Texto de leitura:
::::::::::
Nesse sentido, ao tomar como elemento de consideração as competências tecnopedagógicas para a inserção das TDIC nos processos educativos ou proceder a inculturação digital da escola, Sales, Moreira e Rangel (2019, p. 93) recordam que

ser competente tecnologicamente não significa apenas fazer uso das tecnologias, sejam elas de informação e comunicação e/ou digitais, mas inseri-las de modo significativo no processo formativo, dando sentido às práticas educativas que possam se fazer colaborativas e autônomas no contexto contemporâneo atual, no qual os sujeitos pertencentes a essa modernidade líquida (BAUMAN, 2001)5 possam mover-se, alterar suas realidades, dar sentido às suas aprendizagens de forma individual e coletiva, transformando-se e transformando seu espaço formativo e as relações de constituição de comunidades de aprendizagem e/ou de prática (LAVE; WENGER, 1991)6.

A inserção de TDIC na prática pedagógica per se faz sentido apenas se ultrapassa a dimensão simplista da adoção de processos ou implantação de sistemas digitais e se configura em verdadeira inculturação digital, processo pelo qual se dá “a inserção das tecnologias digitais na vida escolar, com a consequente inserção da escola no modo de ser e de fazer mediado pelas tecnologias digitais, com sua lógica procedimental e sua racionalidade próprias, o que chamamos cultura digital” (NONATO, 2020, p. 555).

Isto significa que a formação continuada para o uso pedagógico das TDIC ou, posto de melhor forma, a formação continuada de professores para a cultura digital implica o reconhecimento da escola como espaço formativo por excelência (NÓVOA, 2019), perspectiva pela qual cada formação precisa dialogar com as realidades autóctones, abandonando o modelo das formações gerais e descontextualizadas. Pressupõe-se, então, um movimento dialógico de formação que parte das realidades concretas (condições materiais, sociais e culturais), dialoga com o conhecimento aportado pelo processo formativo e ressignifica as práticas, ao tempo em que abandona modelos fechados de formação em prol de “[...] um currículo hipertextual que permita um design pedagógico que empodere os sujeitos na construção de suas trilhas de formação [...]” (SALES; NONATO, 2019, p. 636).

Gatti (2016, p. 164) baliza a importância da formação ao recordar que

os insumos, a infraestrutura são condições necessárias, mas não suficientes para a implementação de processos educacionais mais humanamente efetivos. A formação dos professores, suas formas de participação em sala de aula, em um programa educacional, sua inserção na instituição e no sistema são pontos vitais.
::::::::::
Material fornecido:
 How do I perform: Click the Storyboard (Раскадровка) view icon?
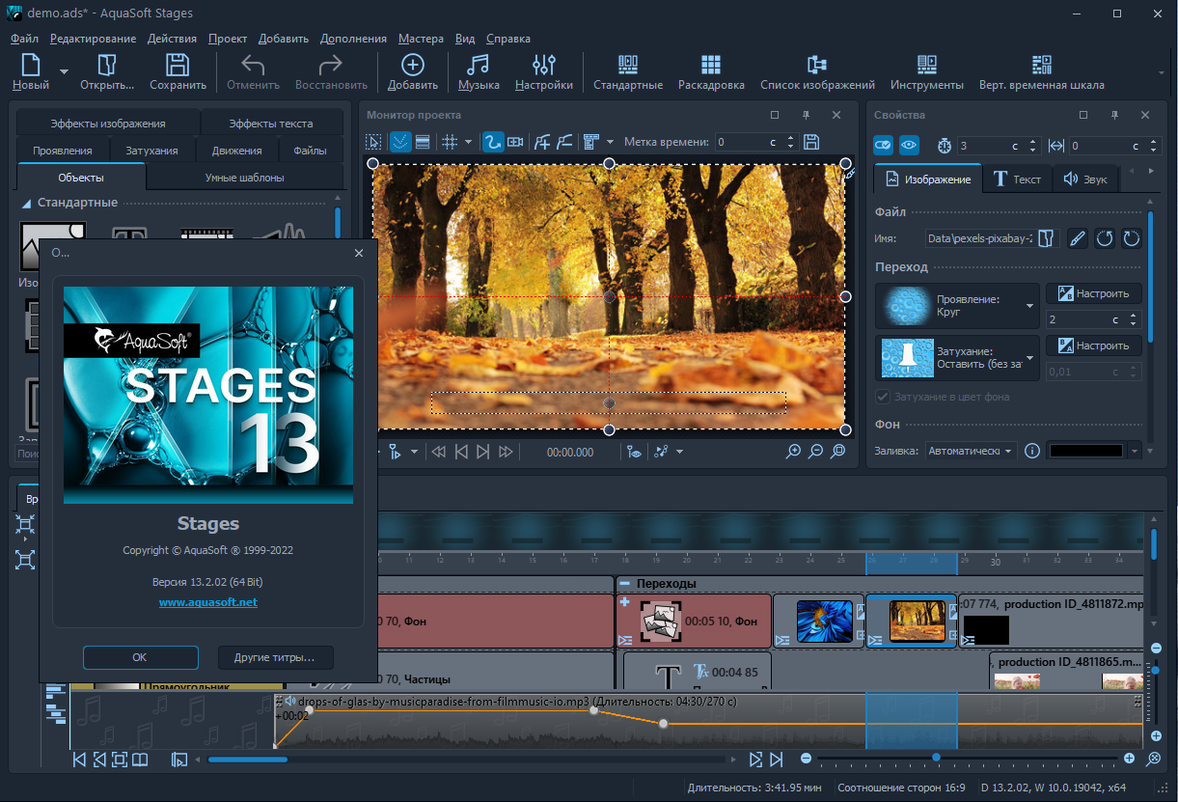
::::::::::
Tarefa curta:
No texto sobre as TDIC na formação docente, troque "processo formativo" por "percurso formativo" e reescreva tudo o que vai de "Nesse sentido, ao" até "(LAVE; WENGER, 1991)6.".

Resultado do exercício:
Nesse sentido, ao tomar como elemento de consideração as competências tecnopedagógicas para a inserção das TDIC nos processos educativos ou proceder a inculturação digital da escola, Sales, Moreira e Rangel (2019, p. 93) recordam que

ser competente tecnologicamente não significa apenas fazer uso das tecnologias, sejam elas de informação e comunicação e/ou digitais, mas inseri-las de modo significativo no percurso formativo, dando sentido às práticas educativas que possam se fazer colaborativas e autônomas no contexto contemporâneo atual, no qual os sujeitos pertencentes a essa modernidade líquida (BAUMAN, 2001)5 possam mover-se, alterar suas realidades, dar sentido às suas aprendizagens de forma individual e coletiva, transformando-se e transformando seu espaço formativo e as relações de constituição de comunidades de aprendizagem e/ou de prática (LAVE; WENGER, 1991)6.